Я занимал крайний номер в верхнем этаже казенного здания. Из моего окна была видна часть дороги. Поезд выходил из-за холмов, потом опять скрывался, и только белый султан пара несся над горизонтом. Затем он опять появлялся весь.
Мы с моим сожителем Титом отходили от окна и в ожидании, пока вскипит казенный куб для чая, ложились на постели и говорили в сумерках бог знает о чем, между тем как в наше окно лилась с полей вечерняя прохлада.
Или порой, перед вечером, мы отправлялись к платформе железной дороги, находившейся в конце прямой лиственничной аллейки, встречать следующий поезд. Курьерские поезда проносились мимо без остановки, пассажирские иной раз останавливались, и из них выходили служащие, жены профессоров, дачники или дачницы. И мне всегда казалось, что вдруг выйдет кто-нибудь интересный и необыкновенный. Может быть… она? Этого никак не могло случиться, но это не мешало неопределенному и радостному ожиданию… Редкие пассажиры уходили по аллее, а мы еще оставались. В будке сторожа вспыхивал огонек. Она была тесна, грязна и неудобна, и в ней ютилась целая семья. Я с негодованием думал о тех, кто «заставляет людей жить в таких ужасных условиях». Но в этих мыслях не было как-то ничего угнетающего… «Мы это скоро изменим»…
И меня более радовала эта перспектива светлого будущего, ожидающего, между прочим, и этого сторожа с его семьей, чем печалило темное настоящее.
Тит был практик и очень добрый малый. Он редко забывал, отправляясь к платформе, захватить кусок булки, несколько кусков сахару или яблоко для детей сторожа… Их было много, и предстояло еще прибавление…
Затем в темноте мы тихо возвращались в свой номер. И опять я говорил, а Тит слушал.
Говорилось так хорошо… И вообще жилось недурно.
Из тогдашних моих товарищей по академии некоторые приобрели впоследствии почетную известность. И не в одной только специальности: их имена стали известны в разных областях.
Однако… если бы тогда кто-нибудь раскрыл передо мною, выражаясь метафорически, «завесу будущего» и показал бы мне их теми, каковы они теперь, я был бы разочарован.
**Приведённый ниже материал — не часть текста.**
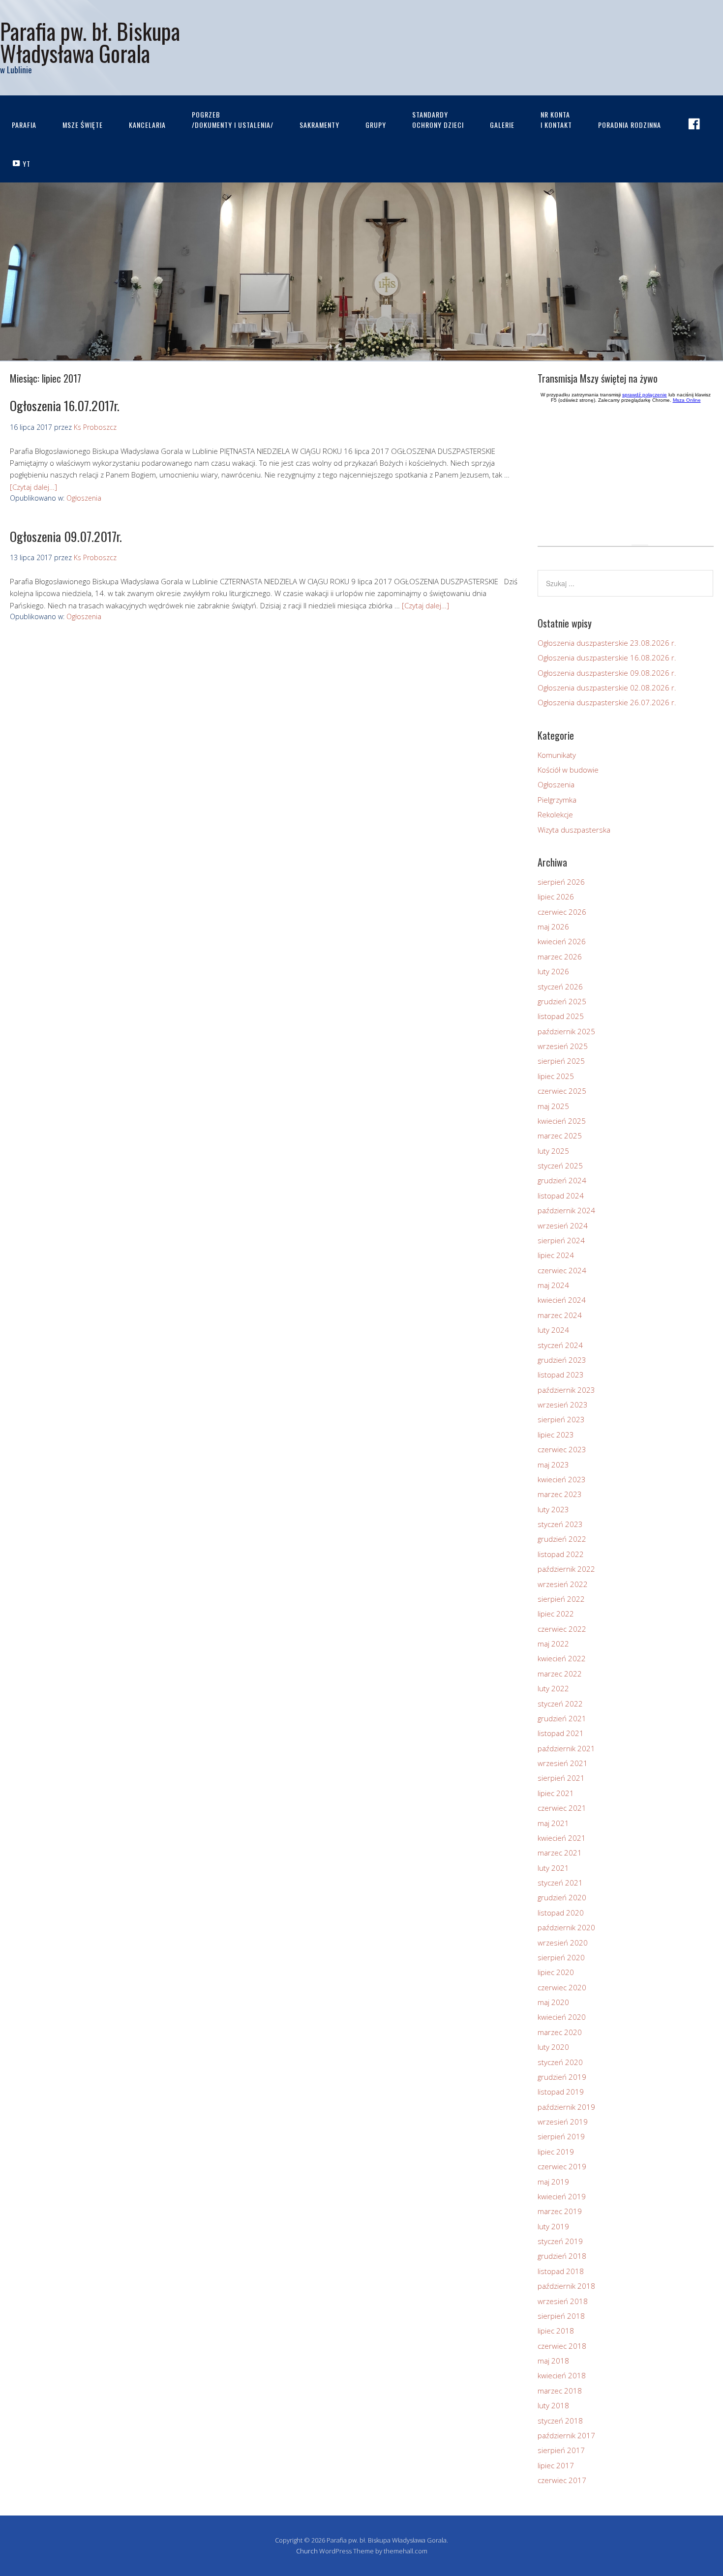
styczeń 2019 (560, 2241)
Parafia (24, 125)
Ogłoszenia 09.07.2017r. (66, 536)
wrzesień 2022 (563, 1584)
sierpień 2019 (561, 2136)
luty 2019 (553, 2226)
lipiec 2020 (556, 1972)
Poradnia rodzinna (629, 125)
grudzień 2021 (562, 1718)
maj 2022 (553, 1643)
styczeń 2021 (560, 1882)
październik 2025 (566, 1031)
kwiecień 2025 (562, 1121)
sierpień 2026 (561, 882)
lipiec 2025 (556, 1076)
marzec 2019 (560, 2211)
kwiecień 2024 (562, 1300)
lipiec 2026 (556, 896)
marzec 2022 (560, 1673)
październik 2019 (566, 2107)
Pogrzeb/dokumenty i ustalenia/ (232, 119)
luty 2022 (553, 1688)
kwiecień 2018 (562, 2375)
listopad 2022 (561, 1554)
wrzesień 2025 (563, 1046)
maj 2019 (553, 2182)
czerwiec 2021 (562, 1808)
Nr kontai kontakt (556, 119)
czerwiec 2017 (562, 2480)
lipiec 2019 (556, 2152)
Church (307, 2550)
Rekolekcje (555, 814)
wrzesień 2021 (563, 1763)
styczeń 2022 (560, 1703)
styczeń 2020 (560, 2062)
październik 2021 (566, 1748)
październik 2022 (566, 1569)
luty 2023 (553, 1509)
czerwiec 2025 (562, 1091)
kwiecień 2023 (562, 1479)
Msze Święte (82, 125)
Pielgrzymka (557, 800)
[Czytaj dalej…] (33, 487)
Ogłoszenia (83, 498)
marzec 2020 (560, 2032)
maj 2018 (553, 2361)
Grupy (375, 125)
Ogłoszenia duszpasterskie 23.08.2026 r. (607, 643)
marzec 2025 (560, 1135)
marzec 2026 (560, 956)
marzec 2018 (560, 2391)
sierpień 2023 (561, 1419)
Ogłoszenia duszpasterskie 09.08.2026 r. (607, 673)
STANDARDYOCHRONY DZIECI (438, 119)
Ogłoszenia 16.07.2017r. (65, 405)
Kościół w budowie (568, 770)
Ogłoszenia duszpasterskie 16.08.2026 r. (607, 657)
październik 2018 (566, 2286)
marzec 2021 (560, 1852)
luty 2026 (553, 971)
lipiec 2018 (556, 2331)
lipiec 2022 (556, 1613)
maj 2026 (553, 926)
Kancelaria (147, 125)
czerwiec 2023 (562, 1449)
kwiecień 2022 (562, 1658)
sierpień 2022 (561, 1599)
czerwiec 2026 (562, 912)
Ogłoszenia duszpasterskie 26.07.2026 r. (607, 702)
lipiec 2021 (556, 1793)
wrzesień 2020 (563, 1942)
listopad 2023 (561, 1374)
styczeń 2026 (560, 986)
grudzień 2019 (562, 2077)
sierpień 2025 (561, 1061)
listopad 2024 (561, 1195)
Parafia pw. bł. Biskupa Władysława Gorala (90, 41)
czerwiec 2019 (562, 2166)
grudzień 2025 (562, 1001)
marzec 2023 (560, 1494)
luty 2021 (553, 1868)
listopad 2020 (561, 1912)
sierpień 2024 (561, 1240)
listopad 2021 (561, 1733)
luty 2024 (553, 1330)
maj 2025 (553, 1106)
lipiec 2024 (556, 1255)
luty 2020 (553, 2047)
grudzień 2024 (562, 1180)
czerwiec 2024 (562, 1270)
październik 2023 (566, 1390)
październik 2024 (566, 1210)
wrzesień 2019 (563, 2122)
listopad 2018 (561, 2271)
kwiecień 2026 (562, 941)
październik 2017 (566, 2435)
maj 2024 (553, 1285)
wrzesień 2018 (563, 2301)
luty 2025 (553, 1151)
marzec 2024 (560, 1315)
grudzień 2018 (562, 2256)
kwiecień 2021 (562, 1838)
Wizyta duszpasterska (574, 830)
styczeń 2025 (560, 1165)
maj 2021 (553, 1823)
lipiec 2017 (556, 2465)
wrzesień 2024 (563, 1225)
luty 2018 (553, 2405)
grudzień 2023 (562, 1360)
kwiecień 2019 (562, 2196)
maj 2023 (553, 1464)
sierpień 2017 (561, 2450)
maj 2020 (553, 2002)
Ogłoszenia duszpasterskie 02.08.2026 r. (607, 687)
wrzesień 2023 (563, 1404)
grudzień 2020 (562, 1897)
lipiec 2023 (556, 1434)
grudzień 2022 (562, 1539)
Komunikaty (557, 755)
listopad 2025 (561, 1016)
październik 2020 (566, 1927)
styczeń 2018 (560, 2421)
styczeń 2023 (560, 1524)
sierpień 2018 (561, 2316)
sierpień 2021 (561, 1778)
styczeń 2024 (560, 1345)
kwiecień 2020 (562, 2017)
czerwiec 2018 (562, 2346)
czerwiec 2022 (562, 1629)
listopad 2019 (561, 2092)
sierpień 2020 (561, 1957)
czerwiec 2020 (562, 1987)
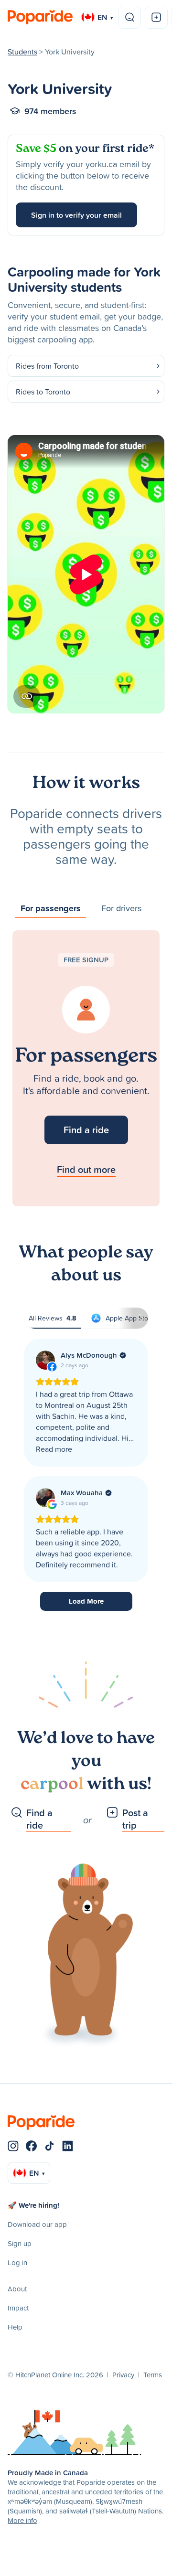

Лично я не был ни заносчив, ни тщеславен. Я не мечтал ни о богатстве, ни о карьере, ни о славе. Вообще, право, я был юноша довольно скромный. Если у меня были преувеличенные ожидания и гордость, то относились они к «моему поколению». Мне казалось, что во всех нас есть какие-то зачатки, какие-то завязи новой и полной жизни.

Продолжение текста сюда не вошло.